• Stated task 1: Rewrite the forum thread on eating during a 300-km ride from "Should I supplement" up to and including "its nutrional value...", swapping "energy bar" for "granola bar".
• Stated task 2: Extend the forum thread on eating during a 300-km ride, picking up after its final line.

• Text section:
+ + + + +

# Eating during a 300-km ride



## wayneanneli (Jul 8, 2004)

Ok, so I've read many of the threads regarding nutrition and eating on long rides, but I''m not particularly certain if they apply to me. Here is my situation.

This ride, Vätternrundan, is an all-nighter around Sweden's second largest lake. We start at 22.56 and will probably ride until noon the next day if all goes as planned. There are nine food stations at invervals of 30-50 km, including two that serve full meals (mashed potatoes and meatballs at the 109 km mark and lasagne at the 178 km mark). All of the food stations will serve sweet buns, bananas, salty pickles, sport drinks, tea, coffee, and other beverages. 

Last year, I ate something at most of the stations, but am thinking about skipping the first main meal and head for the second main meal, while filling up on bananas and buns at the smaller food stations.

Should I supplement with an energy bar of some kind or should I simply stock up on real food, i.e. bananas and buns, at each station? I recently ate an energy bar and kind of wondered about its nutrional value...

It isn't like there will be a lack of food along the ride. After the ride, we even get a beer and a terrific pasta sallad. 

Any suggestions are gladly welcome.
Thanks.


----------



## obiwan kenobi (Dec 14, 2009)

For distance rides I perform best with my calories in liquid form such as Hammer Perpetuem and Heed. Mixed nuts from the rest stop will help with your salt loss but potatoes and meatballs sound like a recipe for stomach cramps for me.


----------



## waterobert (Nov 24, 2009)

On a long rides I eat every 30 minutes, however no more then two bites and it is usually power bar, dried fruits or cookies. Never had a real meal like potatoes and meatballs.


----------



## wayneanneli (Jul 8, 2004)

Keep in mind that this is a real national cycling event, with everyone from your grandmother to elite riders riding the event. Last year at the food station, people were sitting around, chatting, enjoying their meals, in absolutely no rush to get out on to the road. Many people skip the big meals, but others look at it as a way to slow down and socialise.


----------



## Marc (Jan 23, 2005)

wayneanneli said:


> Keep in mind that this is a real national cycling event, with everyone from your grandmother to elite riders riding the event. Last year at the food station, people were sitting around, chatting, enjoying their meals, in absolutely no rush to get out on to the road. Many people skip the big meals, but others look at it as a way to slow down and socialise.


Are you in a hurry? Or there to enjoy the ride?

Riding for that long, I'd probably want to take a good meal in. But that is me.


----------



## Andrea138 (Mar 10, 2008)

Marc said:


> Are you in a hurry? Or there to enjoy the ride?
> 
> Riding for that long, I'd probably want to take a good meal in. But that is me.


Yeah- that's going to be the main question. Personally, I'd eat mostly PB&J, dried fruit & nuts, Powerbars, Clif Bars, gel, and maybe a small serving of that lasagna. That's what I usually eat in training (minus the lasagna), so that's what I'd eat on the effort for which I was training.


----------



## Kerry Irons (Feb 25, 2002)

*Worries*



wayneanneli said:


> This ride, Vätternrundan, is an all-nighter around Sweden's second largest lake. We start at 22.56 and will probably ride until noon the next day if all goes as planned. There are nine food stations at invervals of 30-50 km, including two that serve full meals (mashed potatoes and meatballs at the 109 km mark and lasagne at the 178 km mark). All of the food stations will serve sweet buns, bananas, salty pickles, sport drinks, tea, coffee, and other beverages.

+ + + + +

• Records provided:

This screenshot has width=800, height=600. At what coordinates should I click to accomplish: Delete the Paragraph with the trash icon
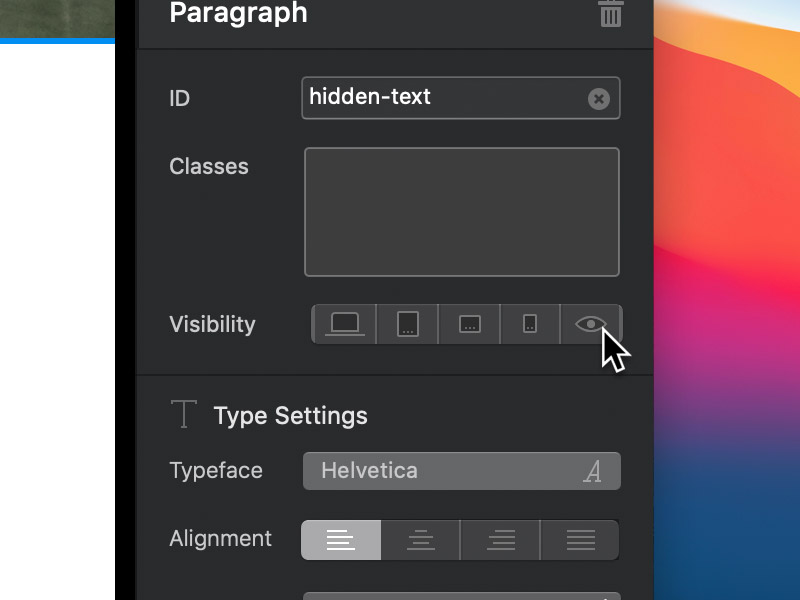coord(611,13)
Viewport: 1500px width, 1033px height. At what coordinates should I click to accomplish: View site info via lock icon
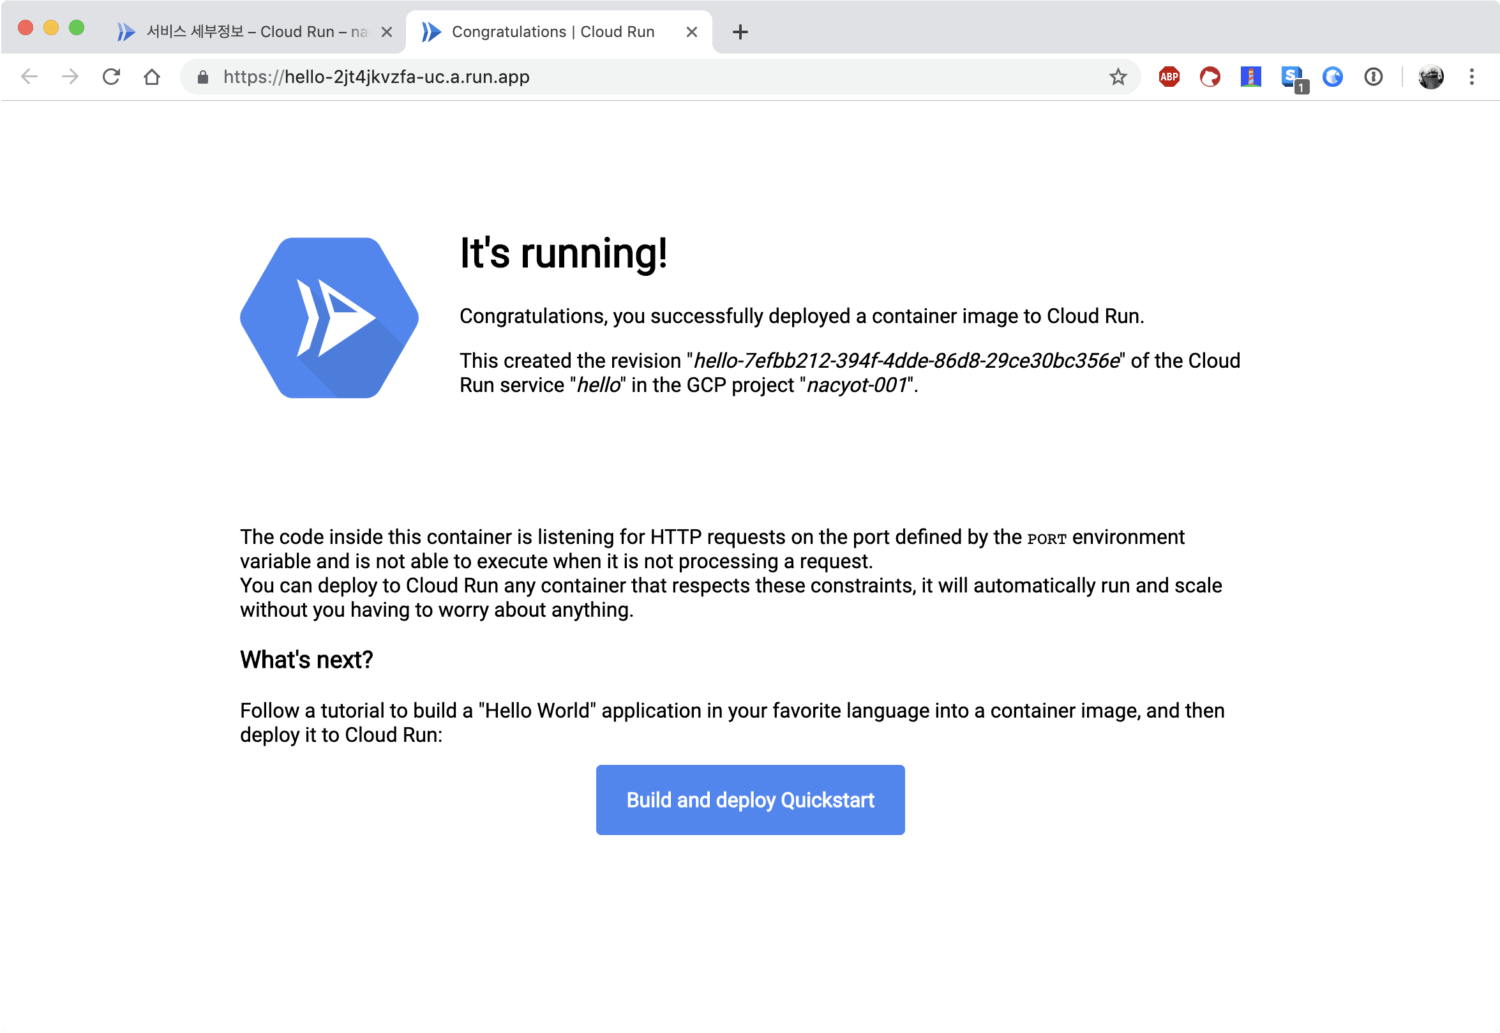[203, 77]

+ + + + +

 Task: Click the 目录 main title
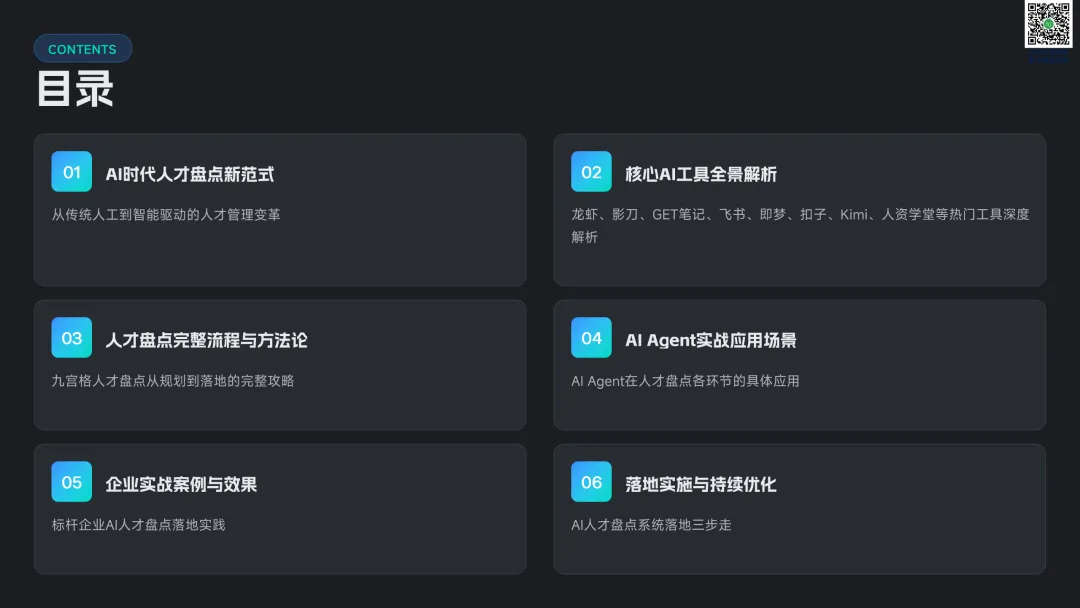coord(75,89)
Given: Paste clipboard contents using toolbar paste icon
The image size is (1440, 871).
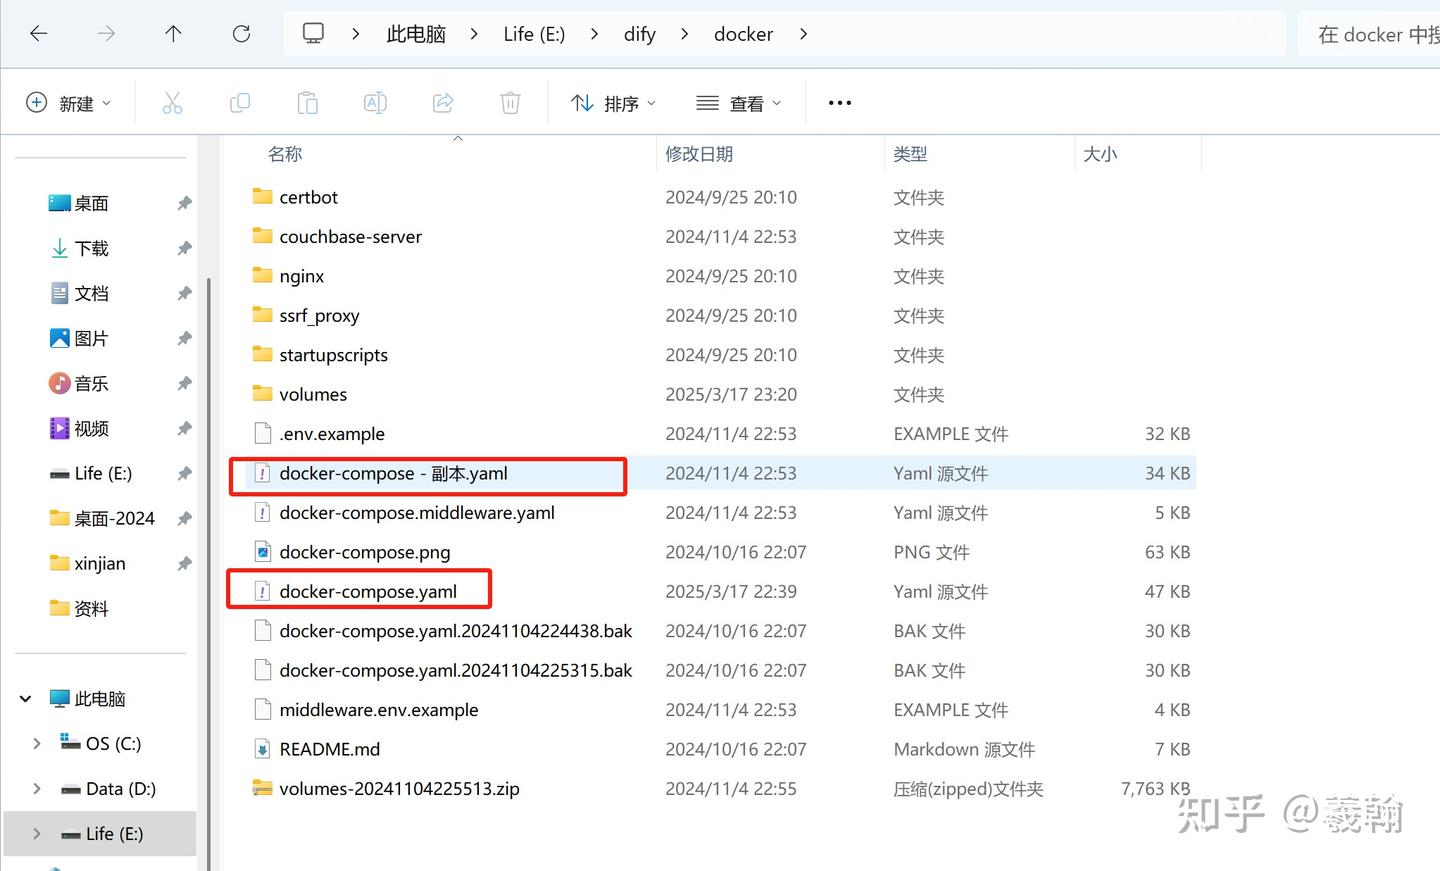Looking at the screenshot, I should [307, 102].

+ + + + +

• Task output 1:
Should I supplement with an granola bar of some kind or should I simply stock up on real food, i.e. bananas and buns, at each station? I recently ate an granola bar and kind of wondered about its nutrional value...

• Task output 2:
As others have implied, it depends on your goals. If you're into minimizing your time, then eating while you ride and spending as little time at the stops as possible should be your goal. If you want to socialize with everyone, then your only worry is that your stomach might not like some of the foods available, but you wouldn't find out until 50 km later  This is one reason why people recommend (and stick to) their specific foods, drinks, etc. 

For a ride of that duration, you want to think in terms of roughly 300 calories per hour of intake and to not allow yourself to get depleted. If your gut can handle 450 calories every 50 km or so, then stopping to eat could be quite pleasant. You still want to keep your stops as short as possible so you don't stiffen up, but if you're not trying to make time, even that is not a huge issue.


----------



## muscleendurance (Jan 11, 2009)

Ive done rides of 7hrs before, think alpine death ride type stuff, and was SICK of eating anything after 5hrs and also sick of the special sports drinks we all/some of us use  then again I was probably consuming more than 400 Kcal an hr [the magic number] 

there was nothing social about eating in this race [for those of us who could afford energy/fitness wise to take it that way:wink5:]
but franky if I was doing a 300k event and it was an allnighter I would be stopping for a BIG meal about 1/2 way and actually enjoying the company and fun of the stories the other riders had in an event like this!

lifes too short dude..


----------



## wayneanneli (Jul 8, 2004)

Thank you everyone for your responses. They provide good food for thought.
At my pace (25-27 km/h), it's all about just making it around the lake and enjoying the ride, and pacing myself. It will be a long night, but as Kerry pointed out, the stops can't be so long that I'll get cold and stiffen up. Last year, I stopped for about 20 minutes at the first food station (109 km mark), ate some mashed potatoes with sausages, got cold and stiff, and had knee pain in my right knee for the remaining 191 km. That was not fun. 
What I was thinking using what I've learning on my training rides, that is to eat regularly (like most of you, every 30-45 minutes or so), drink water and stretch when necesssary. Then like Andrea, perhaps a small portion of lasagna at the 178 km mark. The worst feeling is my stomach is full that I feel bloated and can't get the pedals around. That sucks.


----------



## Jay Strongbow (May 8, 2010)

My longest ride is a good 40 miles shorter than that but:

I probably wouldn't shy away from "real food" but would definitely not have any "real meals" as far as volume goes.
In other words I wouldn't do the whole thing on water, Gu and a power bar or two like my average century ride and I'd grab a banana here and a couple bites of lasagna there but I'd never have a full sit down meal during a ride.
If I'm ever full and satisfied food wise that means disaster on the bike for anything beyond casual site seeing type stuff on the bike.

That's just me though. Some people swear they need to pig out and it works for them so probably just go with your instincts.

This sounds like a great day. Hope you have a blast.


----------



## muscleendurance (Jan 11, 2009)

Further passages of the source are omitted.